Evolution of Communication
The Internet has made investing much easier. Before, if you wanted to learn about investing, you had to go to the library or ask companies for reports.
This could take a long time and cost money. But now, with the Internet, you can find information quickly.
You can get reports from the Securities and Exchange Commission (SEC) website as soon as they’re available. Big documents can be downloaded in seconds, and you can search for specific information. Companies also have web pages for investors where you can find reports and presentations.
Many websites have financial information that you can use to make decisions about investing. In the past, professional investors had an advantage because they could get reports and pay for expensive analysis.

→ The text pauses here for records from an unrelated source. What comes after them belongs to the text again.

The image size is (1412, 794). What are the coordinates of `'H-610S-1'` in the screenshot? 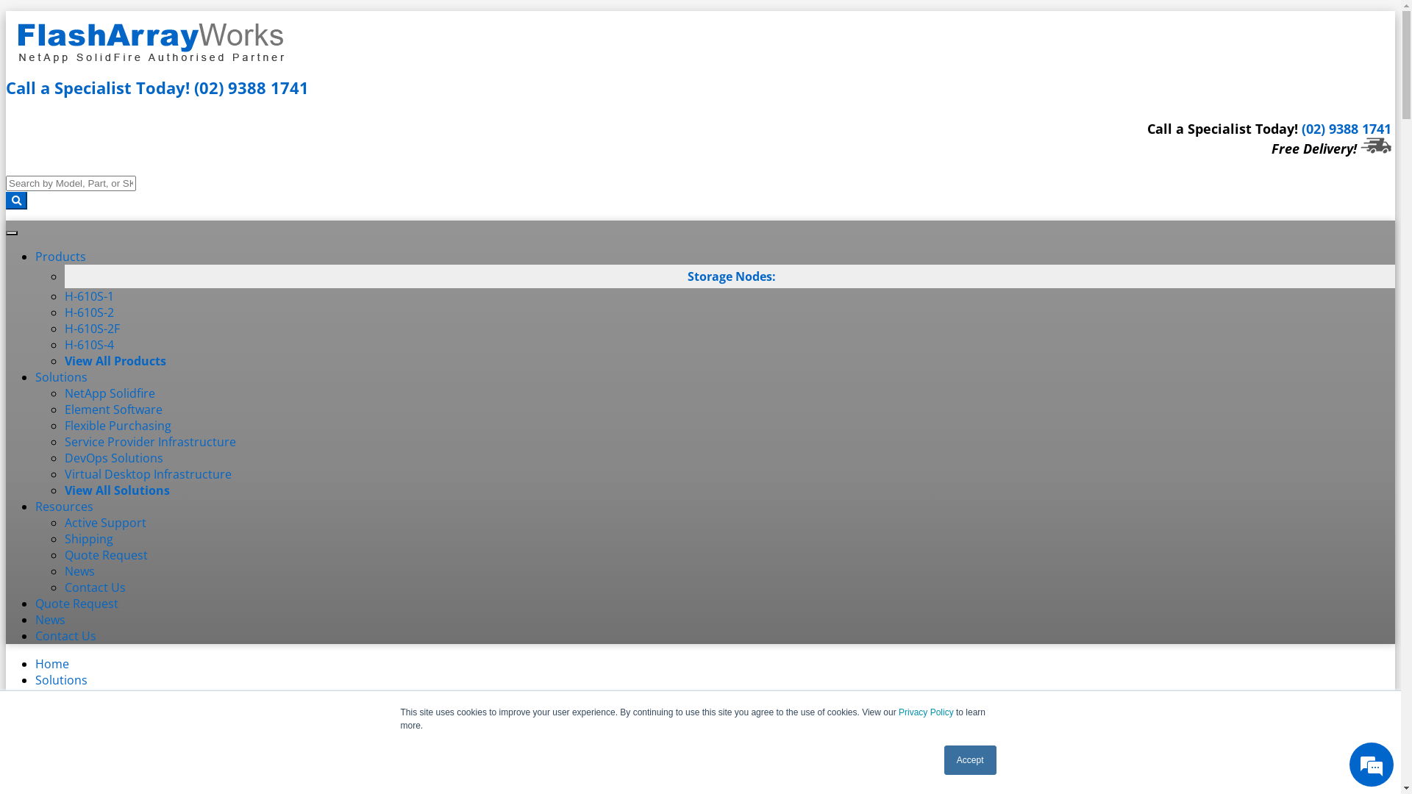 It's located at (88, 296). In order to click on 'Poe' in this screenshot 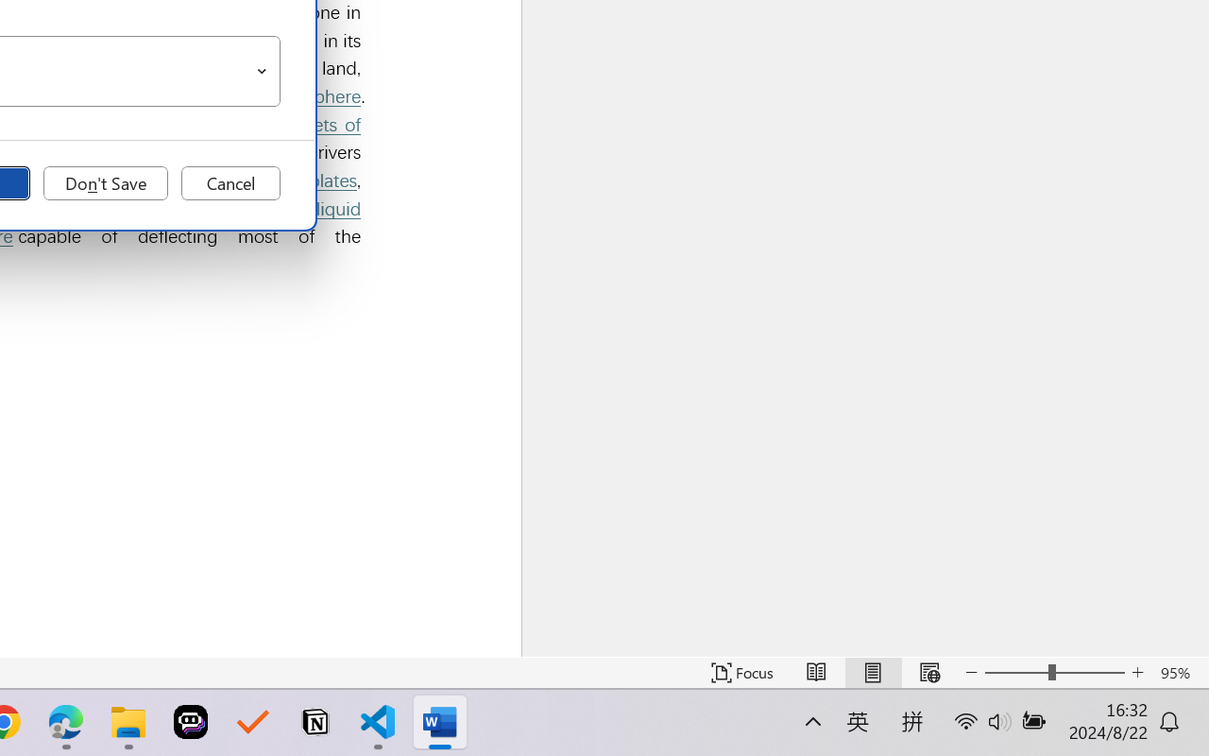, I will do `click(191, 722)`.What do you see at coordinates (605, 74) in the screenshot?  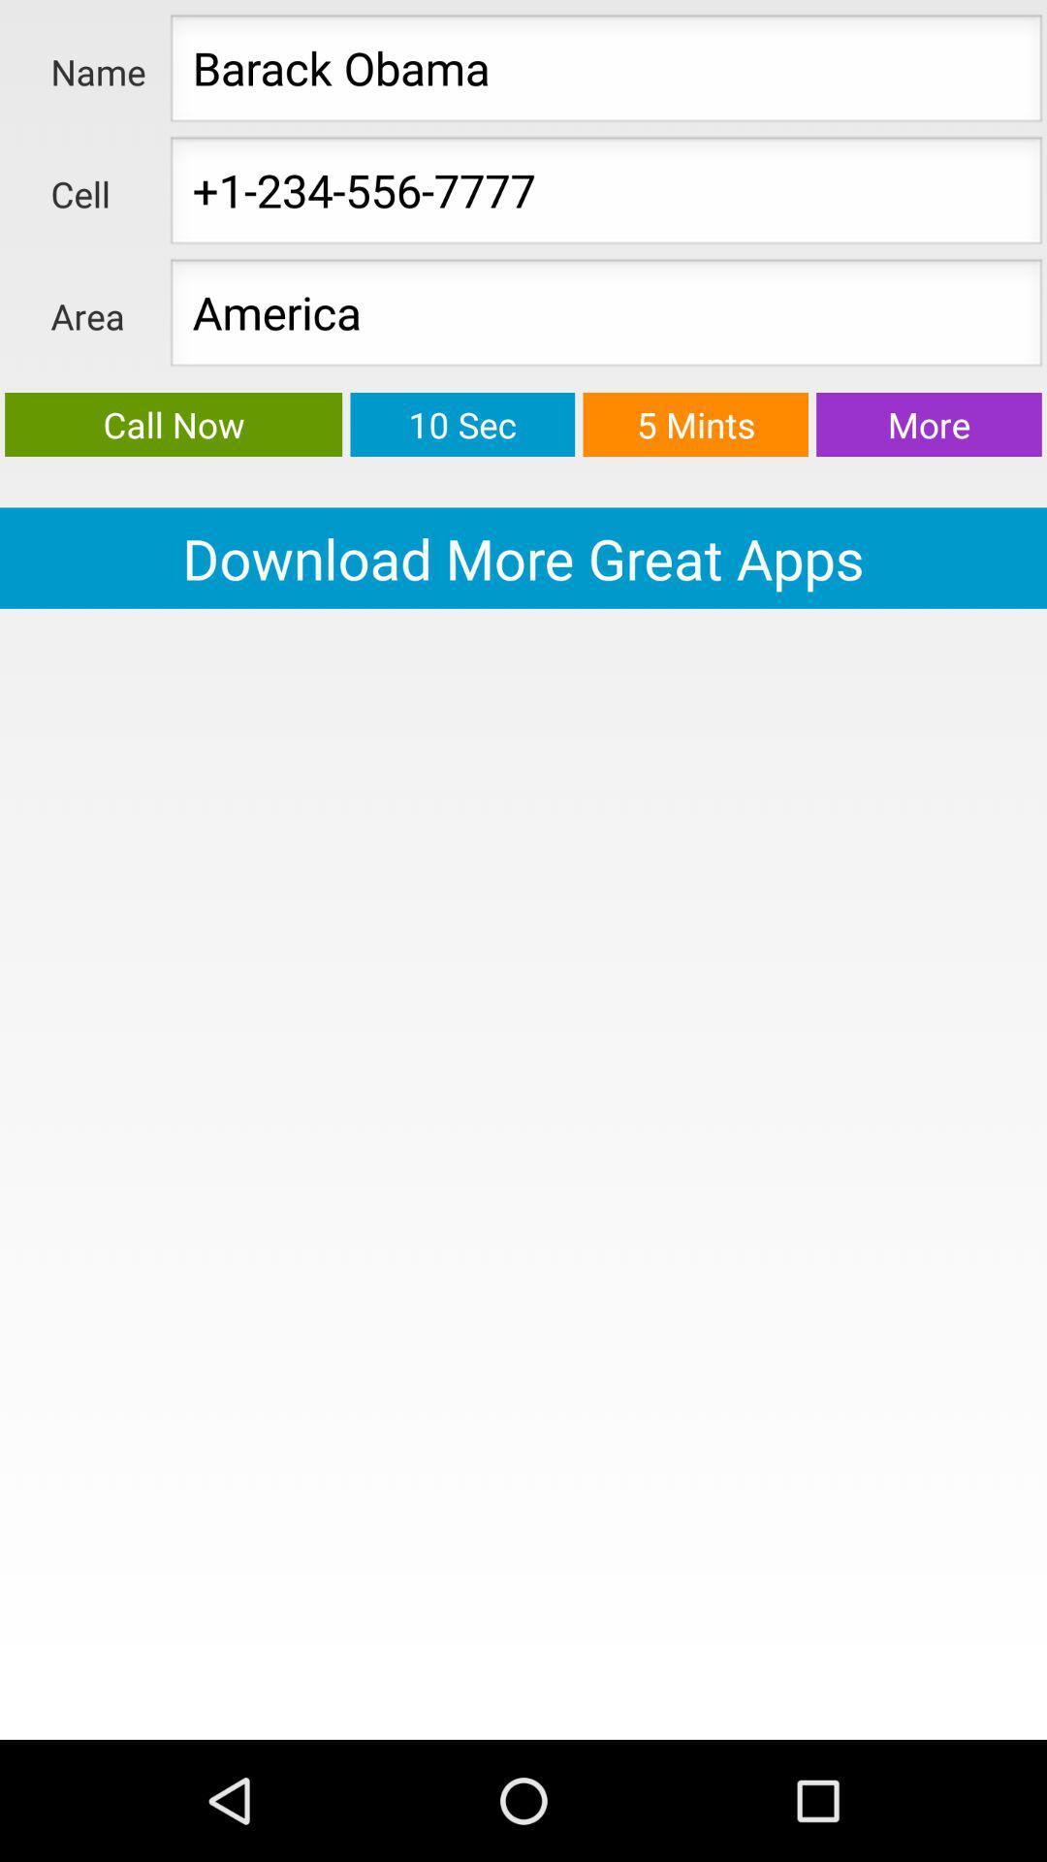 I see `enter the text field next to the name` at bounding box center [605, 74].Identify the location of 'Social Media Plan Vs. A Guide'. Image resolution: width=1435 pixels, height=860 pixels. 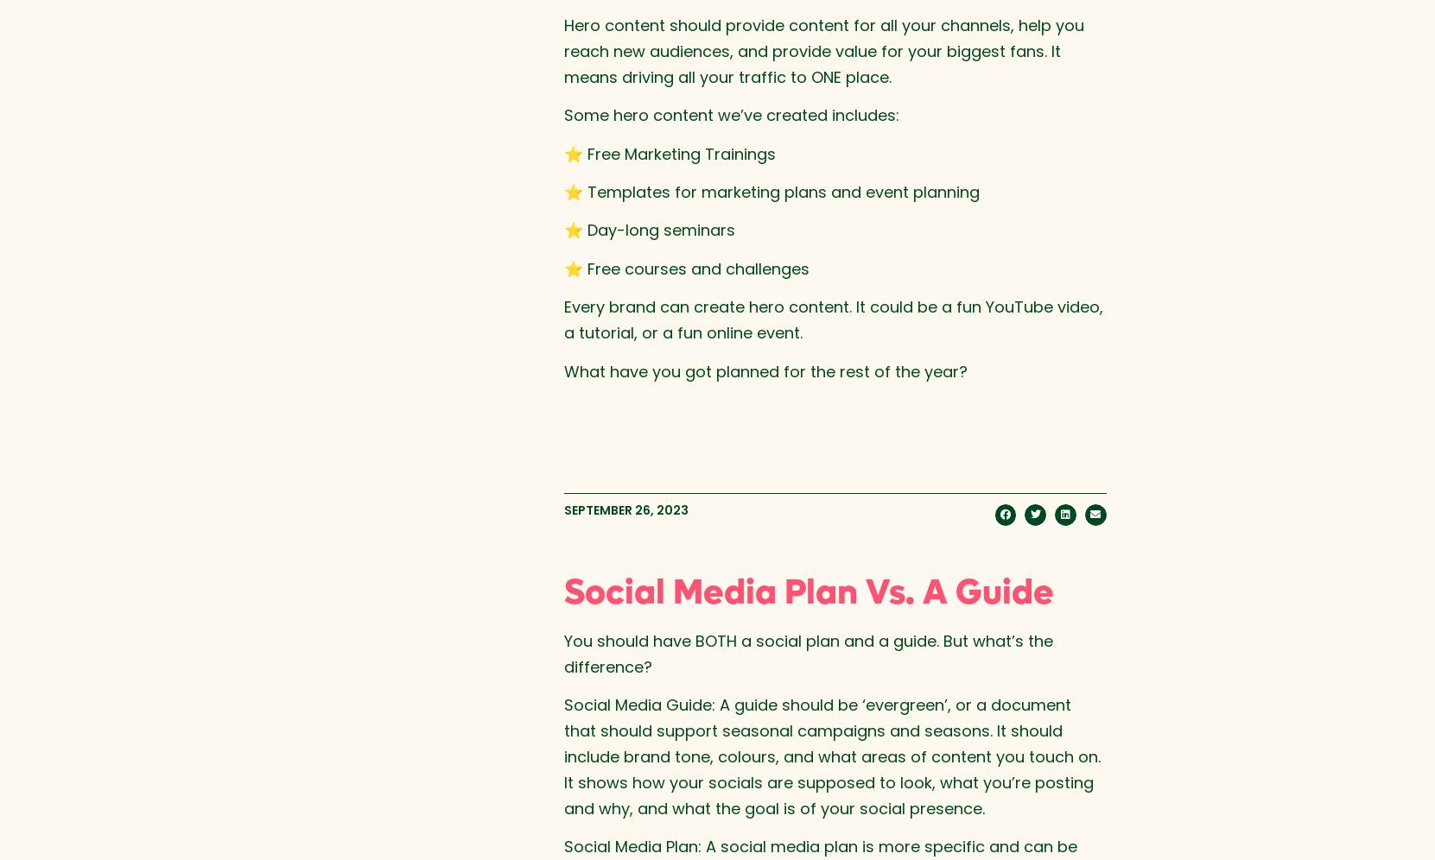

But now, there are free websites and some that charge a small fee for specialised data, so anyone can access useful financial information.
Lower Fees
The Internet has also made investing cheaper for people. In the past, investors had to pay high fees to brokers, sometimes as much as 2.5% of the trade amount. For example, they might have to pay 250 Pounds to trade 100 shares of a stock at 100 Pounds per share.
Now, with the Internet, you can find online brokers that charge as little as $10 for a common stock trade. Electronic networks on the Internet make trading faster, and while high-frequency traders have caused some controversy, they have also made it cheaper.
The difference between buying and selling prices, called the bid-ask spread, used to be bigger, but now it’s just a few pennies.
This used to be another way brokerage firms made money from investors, but the Internet has changed that.
Other Key Benefits
An academic study from the Wharton Business School in 2000 outlined three main benefits that the Internet brought to investing:
Transparency: The Internet allowed a broader range of investors to access and analyse information, enabling them to make their own decisions about how to value securities.
Differential Pricing: This refers to the decline of full-service brokers who used to charge high fees. The Internet reduced the costs associated with financial transactions, making it more affordable for investors.
Disintermediation: This term means that investors could skip traditional full-service brokers and advisors and instead obtain information and trade securities directly, thanks to the Internet.
Bottom Line
In summary, the Internet has empowered individuals by giving them more control over financial information and has greatly reduced costs for most participants in the financial market.